At the intersection by the top of the gentle incline the traffic lights began to tick. Soon after, the street below was free of cars. Two middle-aged women came out of the entrance below me and lit up. Wearing white hospital coats, they squeezed their arms against their sides and took small, stabbing steps to keep warm. To me they looked like some strange kind of duck. Then the ticking stopped, and the next moment cars shot out of the hilltop shadow like a pack of baying hounds into the sunlit street below. The studded tires lashed the tarmac. I put the mobile back in my pocket, wrapped my hands around the cup. The steam from the coffee rose slowly and mingled with the breath from my mouth. On the school playground that lay squashed between two blocks of flats twenty meters up from my office the shouts of children suddenly fell quiet, it was only now that I noticed. The bell had rung. The sounds here were new and unfamiliar to me, the same was true of the rhythm in which they surfaced, but I would soon get used to them, to such an extent that they would fade into the background again. You know too little and it doesn’t exist. You know too much and it doesn’t exist. Writing is drawing the essence of what we know out of the shadows. That is what writing is about. Not what happens there, not what actions are played out there, but the there itself. There, that is writing’s location and aim. But how to get there?

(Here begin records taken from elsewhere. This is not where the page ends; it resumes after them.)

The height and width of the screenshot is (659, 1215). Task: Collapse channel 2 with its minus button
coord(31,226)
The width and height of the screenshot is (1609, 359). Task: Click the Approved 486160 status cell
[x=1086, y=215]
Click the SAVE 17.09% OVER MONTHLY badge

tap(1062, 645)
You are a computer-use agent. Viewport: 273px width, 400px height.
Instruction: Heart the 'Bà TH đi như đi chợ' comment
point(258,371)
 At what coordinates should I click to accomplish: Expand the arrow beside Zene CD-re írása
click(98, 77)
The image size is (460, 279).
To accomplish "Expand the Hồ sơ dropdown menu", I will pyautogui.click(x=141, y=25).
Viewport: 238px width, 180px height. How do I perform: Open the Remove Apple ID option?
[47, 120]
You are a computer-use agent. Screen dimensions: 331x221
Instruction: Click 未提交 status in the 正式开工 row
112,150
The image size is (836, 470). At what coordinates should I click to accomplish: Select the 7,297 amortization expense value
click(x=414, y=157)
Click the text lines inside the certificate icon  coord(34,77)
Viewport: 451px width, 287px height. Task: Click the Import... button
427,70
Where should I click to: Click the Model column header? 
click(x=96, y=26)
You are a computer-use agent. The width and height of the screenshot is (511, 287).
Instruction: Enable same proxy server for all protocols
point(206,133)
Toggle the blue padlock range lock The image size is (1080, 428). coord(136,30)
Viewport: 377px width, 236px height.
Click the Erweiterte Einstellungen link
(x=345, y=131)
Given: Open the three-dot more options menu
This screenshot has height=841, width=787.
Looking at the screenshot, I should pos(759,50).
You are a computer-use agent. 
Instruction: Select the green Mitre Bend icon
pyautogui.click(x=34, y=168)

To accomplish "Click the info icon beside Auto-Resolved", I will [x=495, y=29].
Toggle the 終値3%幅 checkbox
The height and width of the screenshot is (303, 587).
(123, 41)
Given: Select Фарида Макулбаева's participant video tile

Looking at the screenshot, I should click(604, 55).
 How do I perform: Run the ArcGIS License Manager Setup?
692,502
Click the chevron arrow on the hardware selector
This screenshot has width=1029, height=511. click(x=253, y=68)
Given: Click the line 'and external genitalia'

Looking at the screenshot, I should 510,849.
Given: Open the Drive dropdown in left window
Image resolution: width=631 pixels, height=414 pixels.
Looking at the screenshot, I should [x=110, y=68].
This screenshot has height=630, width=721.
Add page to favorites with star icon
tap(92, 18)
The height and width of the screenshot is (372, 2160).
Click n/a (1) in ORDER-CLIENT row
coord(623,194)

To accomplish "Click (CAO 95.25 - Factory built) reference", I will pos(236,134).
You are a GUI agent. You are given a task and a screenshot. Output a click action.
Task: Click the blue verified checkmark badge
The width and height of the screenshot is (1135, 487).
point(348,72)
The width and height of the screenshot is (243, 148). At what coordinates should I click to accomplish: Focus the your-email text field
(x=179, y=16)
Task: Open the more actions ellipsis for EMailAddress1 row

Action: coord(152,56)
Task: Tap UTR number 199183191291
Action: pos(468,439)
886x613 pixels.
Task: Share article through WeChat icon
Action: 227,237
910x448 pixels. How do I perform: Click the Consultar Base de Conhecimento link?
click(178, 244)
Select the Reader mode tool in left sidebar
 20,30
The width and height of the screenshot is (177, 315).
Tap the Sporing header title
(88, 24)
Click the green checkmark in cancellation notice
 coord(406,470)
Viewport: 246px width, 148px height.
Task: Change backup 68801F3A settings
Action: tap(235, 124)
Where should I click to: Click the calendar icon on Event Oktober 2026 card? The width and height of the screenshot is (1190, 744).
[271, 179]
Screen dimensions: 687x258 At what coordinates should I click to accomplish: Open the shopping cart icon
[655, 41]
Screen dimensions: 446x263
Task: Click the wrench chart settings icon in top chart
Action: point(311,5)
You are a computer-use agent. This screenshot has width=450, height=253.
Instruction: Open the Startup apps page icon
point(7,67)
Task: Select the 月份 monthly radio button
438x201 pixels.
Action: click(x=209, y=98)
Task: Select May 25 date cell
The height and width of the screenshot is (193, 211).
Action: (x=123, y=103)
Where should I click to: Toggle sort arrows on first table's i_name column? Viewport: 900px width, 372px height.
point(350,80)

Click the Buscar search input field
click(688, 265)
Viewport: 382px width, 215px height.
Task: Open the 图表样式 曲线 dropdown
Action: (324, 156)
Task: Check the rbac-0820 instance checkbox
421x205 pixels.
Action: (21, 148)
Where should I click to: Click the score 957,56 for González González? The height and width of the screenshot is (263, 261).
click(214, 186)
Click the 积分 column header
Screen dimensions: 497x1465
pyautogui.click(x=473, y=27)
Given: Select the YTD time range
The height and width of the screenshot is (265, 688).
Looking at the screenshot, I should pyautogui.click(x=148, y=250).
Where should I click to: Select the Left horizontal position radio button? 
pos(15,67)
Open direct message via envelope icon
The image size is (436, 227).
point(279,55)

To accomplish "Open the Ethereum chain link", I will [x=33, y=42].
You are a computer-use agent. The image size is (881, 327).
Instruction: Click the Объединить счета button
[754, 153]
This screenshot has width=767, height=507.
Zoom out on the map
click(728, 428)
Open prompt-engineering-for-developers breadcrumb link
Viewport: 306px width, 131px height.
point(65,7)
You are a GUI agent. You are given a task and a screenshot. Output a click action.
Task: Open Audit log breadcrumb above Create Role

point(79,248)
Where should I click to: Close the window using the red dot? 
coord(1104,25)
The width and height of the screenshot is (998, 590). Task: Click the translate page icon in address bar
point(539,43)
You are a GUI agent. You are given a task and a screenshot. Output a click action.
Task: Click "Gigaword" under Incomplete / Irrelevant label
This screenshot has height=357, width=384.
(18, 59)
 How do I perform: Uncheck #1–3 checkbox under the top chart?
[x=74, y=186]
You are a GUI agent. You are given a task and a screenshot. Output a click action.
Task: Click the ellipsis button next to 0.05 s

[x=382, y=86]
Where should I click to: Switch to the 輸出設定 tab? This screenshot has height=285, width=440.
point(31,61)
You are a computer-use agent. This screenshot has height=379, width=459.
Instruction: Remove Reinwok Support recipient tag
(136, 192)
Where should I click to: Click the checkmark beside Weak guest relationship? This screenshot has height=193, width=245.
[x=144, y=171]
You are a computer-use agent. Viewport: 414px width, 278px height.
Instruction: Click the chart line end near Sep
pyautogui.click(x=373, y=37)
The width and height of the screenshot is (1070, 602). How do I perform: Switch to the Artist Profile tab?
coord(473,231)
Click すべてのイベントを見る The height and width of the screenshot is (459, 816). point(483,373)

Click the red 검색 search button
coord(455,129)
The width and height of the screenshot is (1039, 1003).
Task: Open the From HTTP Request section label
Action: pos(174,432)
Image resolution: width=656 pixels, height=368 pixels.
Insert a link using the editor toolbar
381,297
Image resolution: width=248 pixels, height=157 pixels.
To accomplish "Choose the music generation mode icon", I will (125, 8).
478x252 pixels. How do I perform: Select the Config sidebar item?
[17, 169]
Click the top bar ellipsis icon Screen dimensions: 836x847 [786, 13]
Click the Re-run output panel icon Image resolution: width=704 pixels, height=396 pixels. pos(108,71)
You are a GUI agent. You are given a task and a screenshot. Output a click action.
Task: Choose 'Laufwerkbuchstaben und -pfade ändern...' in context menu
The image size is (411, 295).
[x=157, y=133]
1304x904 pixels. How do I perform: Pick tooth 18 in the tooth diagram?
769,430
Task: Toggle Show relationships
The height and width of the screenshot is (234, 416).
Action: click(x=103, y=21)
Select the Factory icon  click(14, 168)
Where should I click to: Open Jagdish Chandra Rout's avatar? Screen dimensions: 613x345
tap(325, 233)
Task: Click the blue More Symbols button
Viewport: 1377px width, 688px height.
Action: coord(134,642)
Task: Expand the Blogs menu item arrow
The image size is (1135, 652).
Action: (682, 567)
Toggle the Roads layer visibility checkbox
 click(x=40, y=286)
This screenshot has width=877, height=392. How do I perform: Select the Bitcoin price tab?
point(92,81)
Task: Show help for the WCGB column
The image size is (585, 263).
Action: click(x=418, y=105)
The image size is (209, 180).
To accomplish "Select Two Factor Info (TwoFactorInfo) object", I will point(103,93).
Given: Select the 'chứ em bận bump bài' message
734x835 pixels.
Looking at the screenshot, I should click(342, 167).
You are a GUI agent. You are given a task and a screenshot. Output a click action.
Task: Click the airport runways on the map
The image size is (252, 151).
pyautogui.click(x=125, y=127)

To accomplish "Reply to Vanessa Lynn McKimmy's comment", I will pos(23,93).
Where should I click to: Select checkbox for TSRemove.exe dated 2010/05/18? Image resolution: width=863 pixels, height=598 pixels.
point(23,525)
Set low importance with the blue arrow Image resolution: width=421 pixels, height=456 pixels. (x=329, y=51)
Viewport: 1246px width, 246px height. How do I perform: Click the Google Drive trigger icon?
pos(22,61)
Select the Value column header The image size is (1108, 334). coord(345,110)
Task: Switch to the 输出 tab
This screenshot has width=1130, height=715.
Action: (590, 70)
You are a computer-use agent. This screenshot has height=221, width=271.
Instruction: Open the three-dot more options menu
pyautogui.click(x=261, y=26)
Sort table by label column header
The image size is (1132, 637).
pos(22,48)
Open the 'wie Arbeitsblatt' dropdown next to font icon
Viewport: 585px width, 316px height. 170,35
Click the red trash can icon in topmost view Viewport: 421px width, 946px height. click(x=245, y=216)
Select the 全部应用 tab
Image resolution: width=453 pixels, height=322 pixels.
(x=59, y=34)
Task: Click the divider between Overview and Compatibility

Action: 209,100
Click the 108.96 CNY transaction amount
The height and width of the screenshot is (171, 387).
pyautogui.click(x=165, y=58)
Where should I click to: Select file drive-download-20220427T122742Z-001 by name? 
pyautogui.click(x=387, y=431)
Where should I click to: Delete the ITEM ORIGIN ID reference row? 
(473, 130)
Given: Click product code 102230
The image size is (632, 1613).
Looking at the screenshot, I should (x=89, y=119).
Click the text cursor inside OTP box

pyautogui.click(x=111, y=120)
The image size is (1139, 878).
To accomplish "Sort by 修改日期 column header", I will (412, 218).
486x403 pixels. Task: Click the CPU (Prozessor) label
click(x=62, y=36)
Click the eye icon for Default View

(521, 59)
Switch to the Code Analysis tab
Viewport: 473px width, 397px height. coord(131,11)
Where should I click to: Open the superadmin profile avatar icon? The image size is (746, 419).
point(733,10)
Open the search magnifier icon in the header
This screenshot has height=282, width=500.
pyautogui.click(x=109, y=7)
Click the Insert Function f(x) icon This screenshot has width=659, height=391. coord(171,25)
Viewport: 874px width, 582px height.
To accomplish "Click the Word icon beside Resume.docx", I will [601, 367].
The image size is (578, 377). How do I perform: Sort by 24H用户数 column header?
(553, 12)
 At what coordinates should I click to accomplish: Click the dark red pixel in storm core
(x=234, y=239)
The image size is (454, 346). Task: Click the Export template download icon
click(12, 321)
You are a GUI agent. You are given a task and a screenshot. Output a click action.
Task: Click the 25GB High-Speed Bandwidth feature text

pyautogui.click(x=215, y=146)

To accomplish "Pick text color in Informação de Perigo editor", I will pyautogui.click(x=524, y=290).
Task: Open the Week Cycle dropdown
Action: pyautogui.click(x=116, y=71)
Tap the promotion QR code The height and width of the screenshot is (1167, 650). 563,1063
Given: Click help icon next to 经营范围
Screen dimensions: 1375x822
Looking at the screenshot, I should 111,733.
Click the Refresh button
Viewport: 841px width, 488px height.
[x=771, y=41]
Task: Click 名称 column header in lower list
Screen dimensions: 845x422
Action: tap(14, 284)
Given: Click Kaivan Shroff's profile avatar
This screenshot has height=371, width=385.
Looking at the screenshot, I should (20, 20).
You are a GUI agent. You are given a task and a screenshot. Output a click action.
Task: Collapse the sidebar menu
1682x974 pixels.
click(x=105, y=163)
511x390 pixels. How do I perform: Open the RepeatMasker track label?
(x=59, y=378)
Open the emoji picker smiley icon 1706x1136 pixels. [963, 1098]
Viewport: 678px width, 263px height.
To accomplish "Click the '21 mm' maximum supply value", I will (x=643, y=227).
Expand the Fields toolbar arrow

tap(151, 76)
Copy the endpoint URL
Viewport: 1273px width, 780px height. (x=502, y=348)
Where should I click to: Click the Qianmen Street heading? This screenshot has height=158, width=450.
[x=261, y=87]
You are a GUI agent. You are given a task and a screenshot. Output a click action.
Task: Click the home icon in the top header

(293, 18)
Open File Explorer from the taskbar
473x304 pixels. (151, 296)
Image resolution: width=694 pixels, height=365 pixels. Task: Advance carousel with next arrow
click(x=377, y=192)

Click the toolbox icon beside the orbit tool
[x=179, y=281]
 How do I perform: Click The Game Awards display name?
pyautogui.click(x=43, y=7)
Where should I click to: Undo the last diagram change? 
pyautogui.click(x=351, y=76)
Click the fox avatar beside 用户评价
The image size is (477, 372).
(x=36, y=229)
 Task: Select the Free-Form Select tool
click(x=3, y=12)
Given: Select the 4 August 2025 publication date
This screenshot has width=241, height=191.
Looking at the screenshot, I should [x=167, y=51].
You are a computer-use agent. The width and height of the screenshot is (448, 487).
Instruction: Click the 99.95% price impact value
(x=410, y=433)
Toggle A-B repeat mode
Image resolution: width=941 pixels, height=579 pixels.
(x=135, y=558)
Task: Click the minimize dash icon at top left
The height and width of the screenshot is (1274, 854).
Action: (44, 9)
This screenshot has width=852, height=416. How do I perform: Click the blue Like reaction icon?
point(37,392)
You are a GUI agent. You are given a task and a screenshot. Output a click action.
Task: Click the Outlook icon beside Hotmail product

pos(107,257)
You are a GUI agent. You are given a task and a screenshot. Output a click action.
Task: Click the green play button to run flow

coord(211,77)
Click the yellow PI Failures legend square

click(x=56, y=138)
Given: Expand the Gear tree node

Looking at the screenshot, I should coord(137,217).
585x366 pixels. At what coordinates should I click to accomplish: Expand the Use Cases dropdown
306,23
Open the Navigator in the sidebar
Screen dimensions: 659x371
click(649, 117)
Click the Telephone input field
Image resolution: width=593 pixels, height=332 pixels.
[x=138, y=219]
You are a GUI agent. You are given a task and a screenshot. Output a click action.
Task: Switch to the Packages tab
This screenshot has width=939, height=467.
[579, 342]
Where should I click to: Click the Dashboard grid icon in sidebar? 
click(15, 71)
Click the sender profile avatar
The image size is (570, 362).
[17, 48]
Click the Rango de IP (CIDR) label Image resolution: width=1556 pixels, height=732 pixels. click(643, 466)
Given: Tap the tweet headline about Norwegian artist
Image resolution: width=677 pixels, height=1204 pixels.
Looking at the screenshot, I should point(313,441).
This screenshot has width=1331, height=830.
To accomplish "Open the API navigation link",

This was the question I asked myself, sitting in a suburb of Stockholm drinking coffee, my muscles contracting with the cold and the cigarette smoke dissolving into the vast mass of air above me.

The shouts from the school playground came at specific intervals and were one of the many rhythms that traversed the district everyday, from the time the traffic began to get heavy in the morning until, as if emerging on the other side, it began to lighten in late afternoon. The workmen gathering in cafés and bakeries for breakfast at half past six, with their protective boots and strong, grimy hands, their folding rulers tucked into trouser pockets and their constantly ringing mobile phones. The less easily identifiable men and women who filled the streets in the following hour, whose soft well-dressed exteriors said no more about them than that they spent their days in some office, and could equally well have been lawyers as TV journalists or architects, could equally well have been advertising copy writers as clerks in an insurance company. The nurses and orderlies the buses disgorged in front of the hospital, mostly middle-aged, mostly women, with the occasional young man, in groups that increased in size as eight o’clock approached, then decreased until in the end there was only a pensioner with a wheelie bag alighting onto the pavement during the quiet mornings when mothers and fathers began to appear with their strollers and the street traffic was dominated by vans, trucks, pickups, buses, and taxis.